For investors with a time horizon beyond the next trade or the next few quarters, the second most populous country in the world-- India-- offers a variety of investment opportunities for exploration. Emerging market stocks can be both speculative and volatile, but may provide an important growth element to a balanced portfolio.

With the recovery in auto sales, Tata Motors Ltd.(NYSE:TTM) is enjoying sales success worldwide. From its tiny Nano to the venerable Jaguar and Range Rover, Tata Motors has become a player in the world automotive business. Shares prices are currently trending above both 13 and 50 day moving averages, a little above $18.00. The company has experienced consistent revenue and earnings growth, reporting revenue of $7.86 billion for its fiscal 2012 second quarter-- up 27.8% from $6.15 billion in the same quarter previous fiscal year. Its 5 year average return on investment at 12.88 beats the industry’s anemic -.14. With a P/E under 10, investors can drive a good value here.

ICICI Bank Limited Common Stock (NYSE:IBN) has seen its share price trending down with the rest of the financial sector, though currently it’s been trading around $30. Founded in 1955 and based in Mumbai, India, ICICI provides a wide array of financial and banking services. Forward P/E is 14.74 with an 5 year average dividend yield of 2.02. A new CEO is working to navigate the rough financial waters of India’s current inflationary woes and the continuing saga of Europe’s impact on world financial markets.

Trading around $2.25, almost 10% below its 50 day moving average, Lionbridge Technologies, Inc. (NASDAQ:LIOX) is a small cap company at $135 Million. For third quarter 2011, the global technology provider reported revenue of $107.6 million, an increase of $8.4 million or 8% from the quarter ended September 30, 2010, compared to the third quarter of 2010. Recent sales by insiders should be noted.

India is home to two big players in the Global Information Technology Services sector -Infosys Limited (NASDAQ:INFY) and Wipro Limited Common Stock (NYSE:WIT).

WIT ranks #782 on Forbes Global 2000 list. For the quarter ended September 2011, Wipro reported an 18% increase in revenue over the previous year. Net income increased by 1%. WIT has been trading around $10 with a trailing P/E of about 24 and a current dividend yield of 1.70. Founded in 1945, the company has a current market capitalization of $25 billion.

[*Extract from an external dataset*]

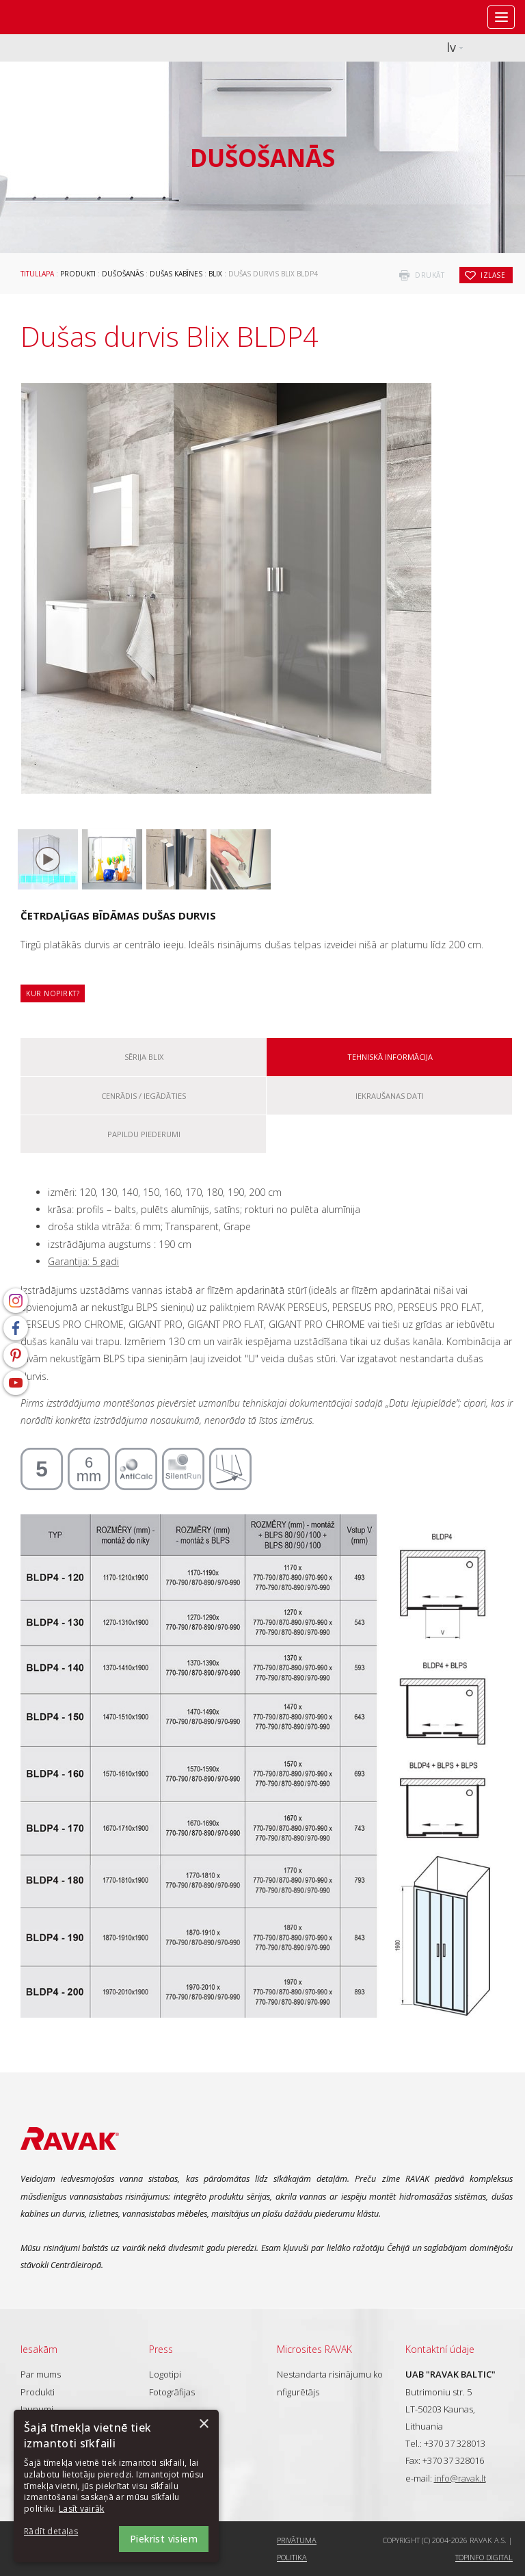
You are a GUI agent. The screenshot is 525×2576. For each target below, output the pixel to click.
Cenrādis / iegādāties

INFY is another Indian technology giant, with a Forbes ranking near its competitor WIT. Recently reported revenues are up 16.7% year over year. The stock is trading around $53, 2% above its 13 day moving average. INFY has five year average dividend yield of 1.41 with a trailing P/E of 19.26.

Many factors make India an attractive country for business and investors. India's economy is poised to grow faster than China's by 2015. Improving demographics, structural reforms and globalization continue to take hold on the Asian subcontinent. With recent softness in the broader market, investors can take advantage of better prices for investing in this emerging market giant.

Disclosure: I have no positions in any stocks mentioned, and no plans to initiate any positions within the next 72 hours.